Synopses & Reviews
Hailed as Will Campbell's most literary work, Providence chronicles the more than 170-year history of a square mile of plantation land in Holmes County, Mississippi. Shifting between history and autobiography, Campbell illustrates the quest for justice among the Choctaws, African-Americans, and Whites on the parcel of land designated Section 13. From the forcible removal of native Choctaws, to slavery and sharecropping on the Providence Plantation, to an interracial cooperative farm in the 1930s-50s, and finally to the present-day ownership by the Department of the Interior, Providence, according to Campbell, "has seen a lot.

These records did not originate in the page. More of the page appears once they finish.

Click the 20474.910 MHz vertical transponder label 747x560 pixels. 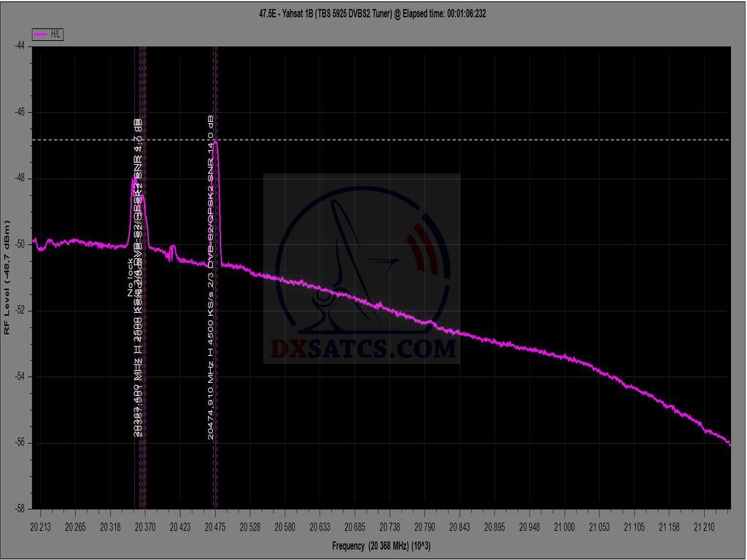click(211, 277)
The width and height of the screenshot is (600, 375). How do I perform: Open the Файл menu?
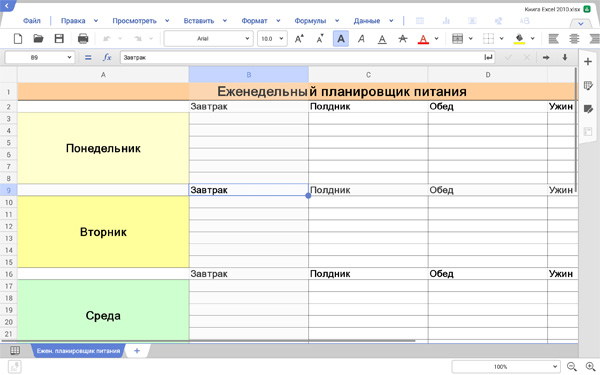click(x=32, y=21)
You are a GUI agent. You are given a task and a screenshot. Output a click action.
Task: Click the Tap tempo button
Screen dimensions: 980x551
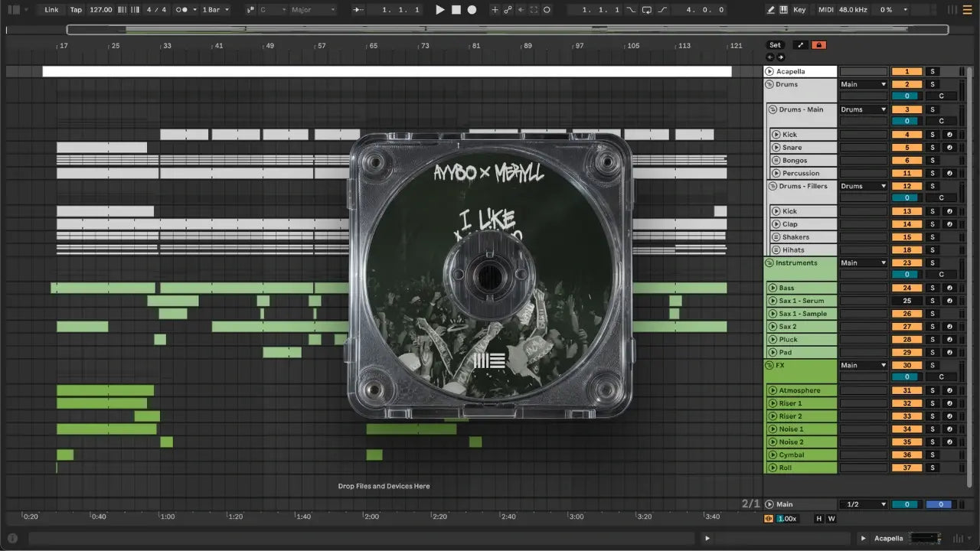76,10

In a way its saga is the story of the nation."
Review
The book that follows addresses the issues of poverty and bigotry in ways that few readers will soon forget and from a Christian perspective that we might all endeavor to emulate. --Frederick Barton, from the introduction
About the Author
Will D. Campbell is widely considered one of the nation's most important commentators on race, religion, and community. The only white minister at the creation of the Southern Christian Leadership Conference, Campbell was actively involved in the Civil Rights movement in the South. A graduate of Wakeforest University and Yale Divinity School, Campbell has authored seventeen books. His Brother to a Dragonfly was a finalist fo the National Book Award and was named by Time magazineas one of the ten most notable books of the 1970s. Winner of the Lillian Smith Prize, the Lyndhurst Prize, and the Alex Haley Award, campbell was the subject of a recent PBS documentary entitled "God's Will."